Provided data –
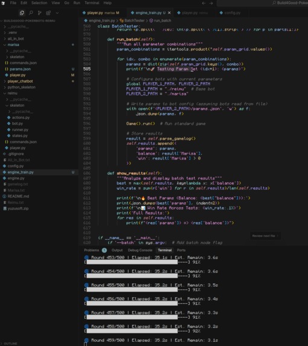Screen dimensions: 308x346
Task: Open the Search view icon
Action: coord(31,13)
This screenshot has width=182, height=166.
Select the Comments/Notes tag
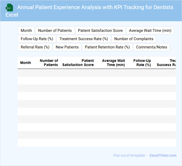point(152,47)
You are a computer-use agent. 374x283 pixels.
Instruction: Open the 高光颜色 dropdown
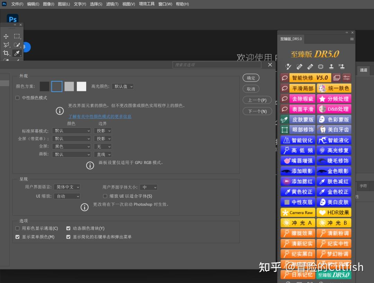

Do this – Return every line of the listing above unchanged, leaving out the pictures.

Answer to this problem –
Screen dimensions: 308x346
Task: Open the Search view icon
Action: coord(31,13)
This screenshot has width=182, height=166.
Select the Comments/Notes tag
point(152,47)
You are a computer-use agent. 374x283 pixels.
Instruction: Open the 高光颜色 dropdown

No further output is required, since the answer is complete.